Unverständlich ist zum Beispiel, dass die federführende Baudirektion das Projekt für «städtebaulich verträglich» hält, während der Präsident des Spitalrates, Martin Waser, in einer Expertenrunde Zweifel an der behaupteten Quartierverträglichkeit äusserte (TA vom Freitag). Die städtebauliche Einordnung ist eine Forderung des Planungs- und Baugesetzes, nur ist sie im Einzelfall Ermessenssache. Die Hochhäuser der Europaallee beim Hauptbahnhof nehmen die wenigsten in Aussersihl als eingeordnet und verträglich wahr, während die Stadt und die SBB davon überzeugt sind. Der Neubau des Kunsthauses ist für viele Quartierbewohner ein unpassender Riesenklotz; der 118 Meter hohe Swissmill-Silo gilt in Wipkingen als Zumutung und Übergriff.

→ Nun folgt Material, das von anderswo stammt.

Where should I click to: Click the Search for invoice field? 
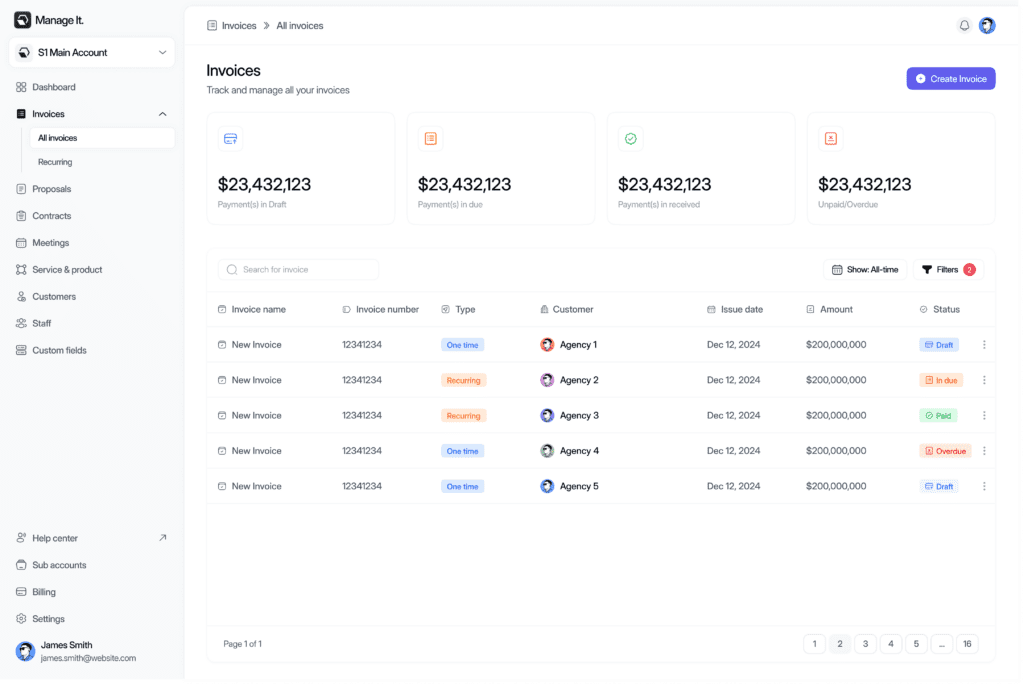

Gewiss kann man Baubewilligungen nicht den Nachbarn überlassen, denn diese wollen nie eine Veränderung vor ihrem Balkon. Alles, was wir heute als angemessen betrachten, war einst unverhältnismässig gross. Die Universität und die ETH sind so exponiert über der Altstadt – Heimatschutz und Quartierverein hätten alle Bremsen gezogen, wenn es sie damals gegeben hätte.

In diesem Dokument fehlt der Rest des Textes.